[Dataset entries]
++++++++++
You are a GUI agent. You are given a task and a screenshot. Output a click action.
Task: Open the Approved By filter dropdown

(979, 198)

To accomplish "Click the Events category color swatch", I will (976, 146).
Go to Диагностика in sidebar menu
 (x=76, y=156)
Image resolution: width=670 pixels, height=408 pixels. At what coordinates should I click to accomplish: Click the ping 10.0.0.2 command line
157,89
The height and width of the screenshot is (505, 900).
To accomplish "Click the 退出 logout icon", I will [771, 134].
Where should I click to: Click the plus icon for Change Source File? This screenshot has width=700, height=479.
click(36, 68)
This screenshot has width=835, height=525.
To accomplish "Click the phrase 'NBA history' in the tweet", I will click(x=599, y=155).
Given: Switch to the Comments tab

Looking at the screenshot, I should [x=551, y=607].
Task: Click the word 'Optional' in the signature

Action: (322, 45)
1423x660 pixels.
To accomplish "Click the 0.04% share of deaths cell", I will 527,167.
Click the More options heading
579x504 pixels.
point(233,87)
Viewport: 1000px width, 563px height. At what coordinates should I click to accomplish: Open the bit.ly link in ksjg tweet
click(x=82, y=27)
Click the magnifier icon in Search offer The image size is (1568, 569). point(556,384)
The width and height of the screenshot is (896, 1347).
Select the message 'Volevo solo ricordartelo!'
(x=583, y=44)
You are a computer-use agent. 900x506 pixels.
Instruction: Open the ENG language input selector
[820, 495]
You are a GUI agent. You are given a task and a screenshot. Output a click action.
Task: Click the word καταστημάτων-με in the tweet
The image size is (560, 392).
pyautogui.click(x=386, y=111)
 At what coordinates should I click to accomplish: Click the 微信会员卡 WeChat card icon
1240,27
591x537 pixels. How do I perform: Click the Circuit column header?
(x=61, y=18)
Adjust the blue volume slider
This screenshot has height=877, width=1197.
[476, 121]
++++++++++
Return the lines above, starting at the one that contains "Select the message" and running through the last, exactly as they appear, with no extra lines.

Select the message 'Volevo solo ricordartelo!'
(x=583, y=44)
You are a computer-use agent. 900x506 pixels.
Instruction: Open the ENG language input selector
[820, 495]
You are a GUI agent. You are given a task and a screenshot. Output a click action.
Task: Click the word καταστημάτων-με in the tweet
The image size is (560, 392).
pyautogui.click(x=386, y=111)
 At what coordinates should I click to accomplish: Click the 微信会员卡 WeChat card icon
1240,27
591x537 pixels. How do I perform: Click the Circuit column header?
(x=61, y=18)
Adjust the blue volume slider
This screenshot has height=877, width=1197.
[476, 121]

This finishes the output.